---- SOURCE INFORMATION
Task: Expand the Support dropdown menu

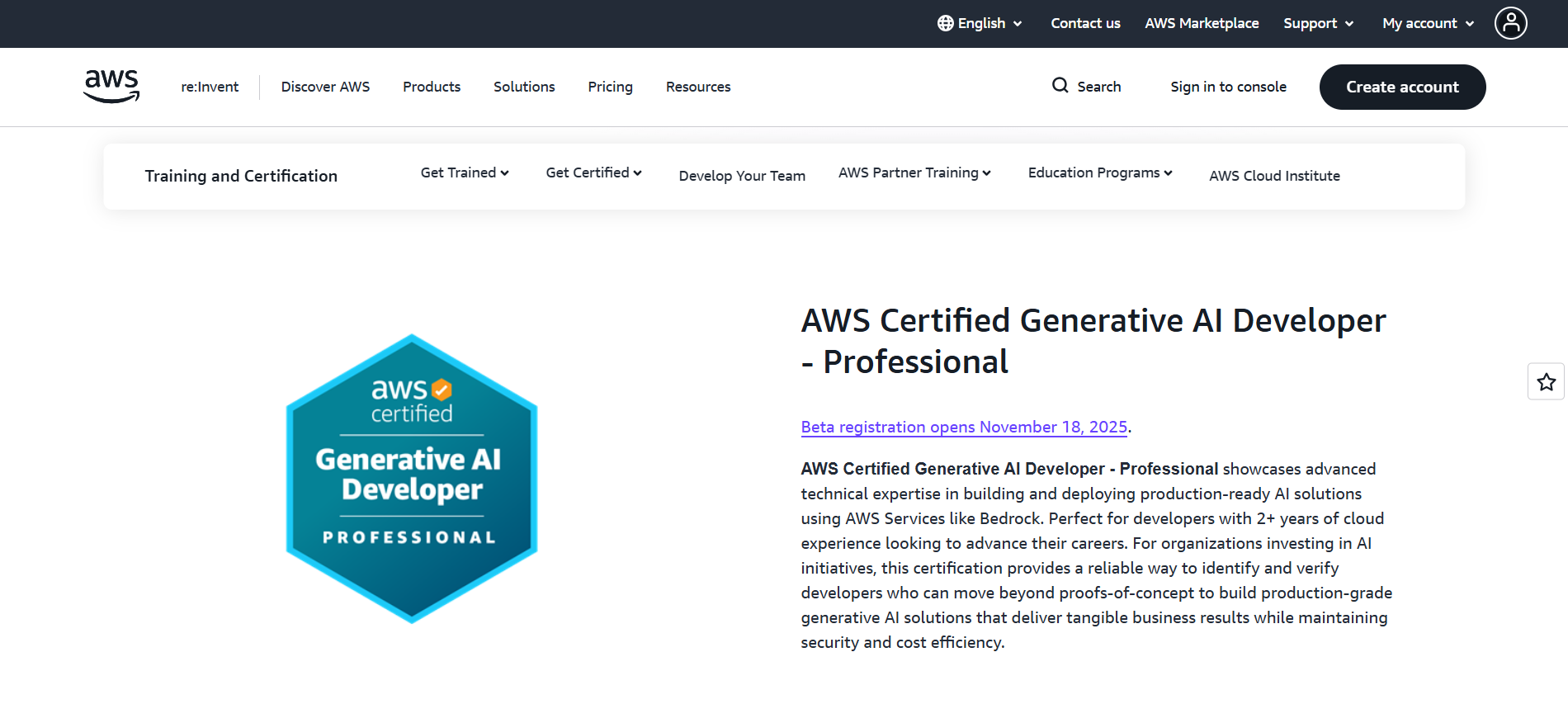Action: tap(1318, 23)
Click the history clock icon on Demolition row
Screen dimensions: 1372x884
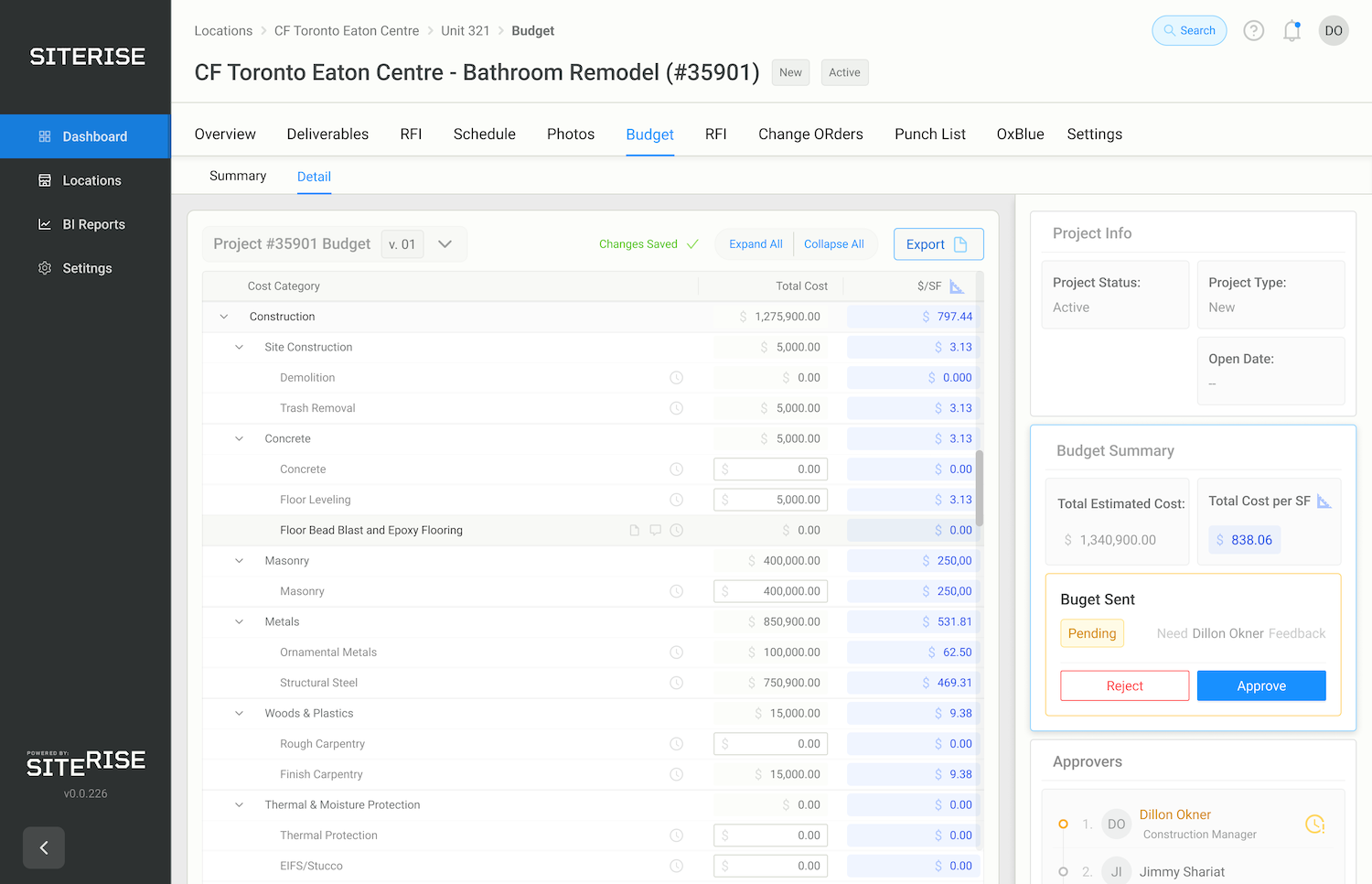(x=676, y=378)
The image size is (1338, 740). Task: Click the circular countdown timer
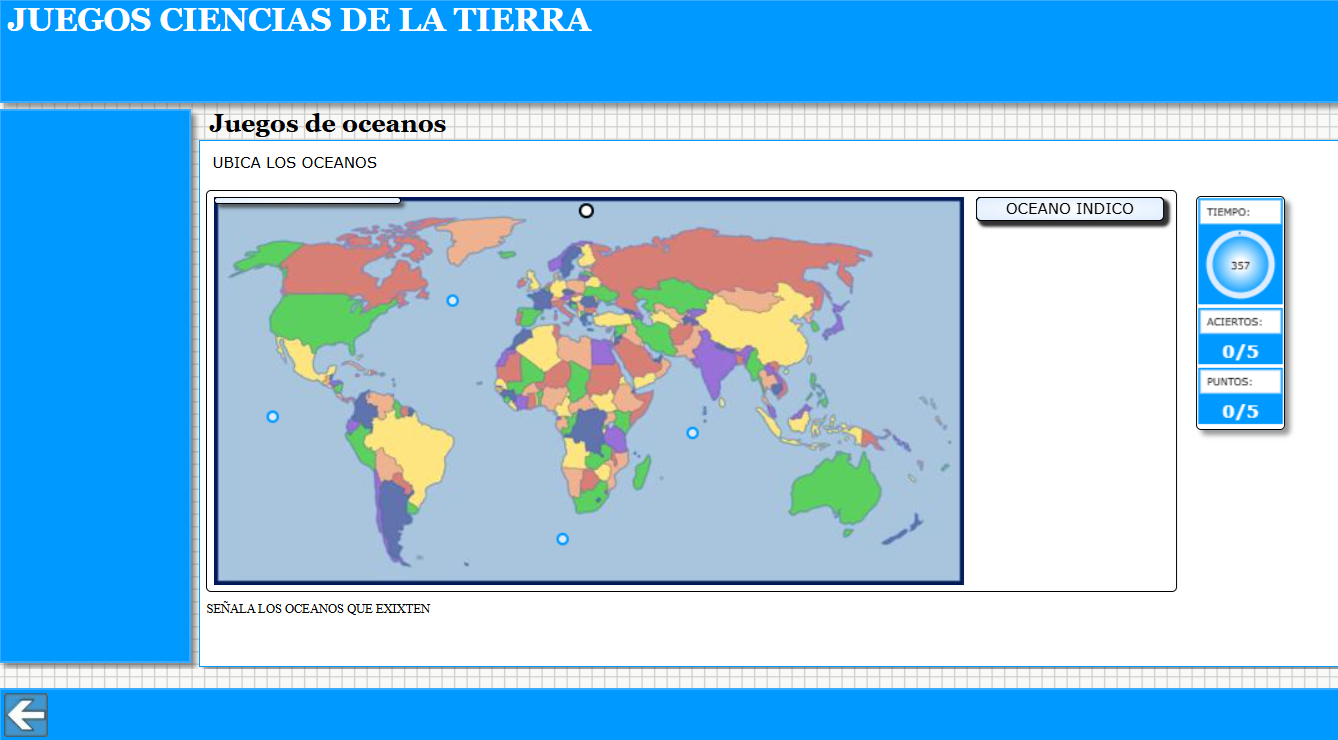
--------
■ WHAT YOU NEED TO DO:
Pictures must be left out of the answer, which should be exactly the lines from the one holding "Screen dimensions: 1372x884" through the last line of the entries above, both included; please add nothing.

■ ANSWER TO THIS TASK:
Screen dimensions: 1372x884
(x=676, y=378)
The image size is (1338, 740). Task: Click the circular countdown timer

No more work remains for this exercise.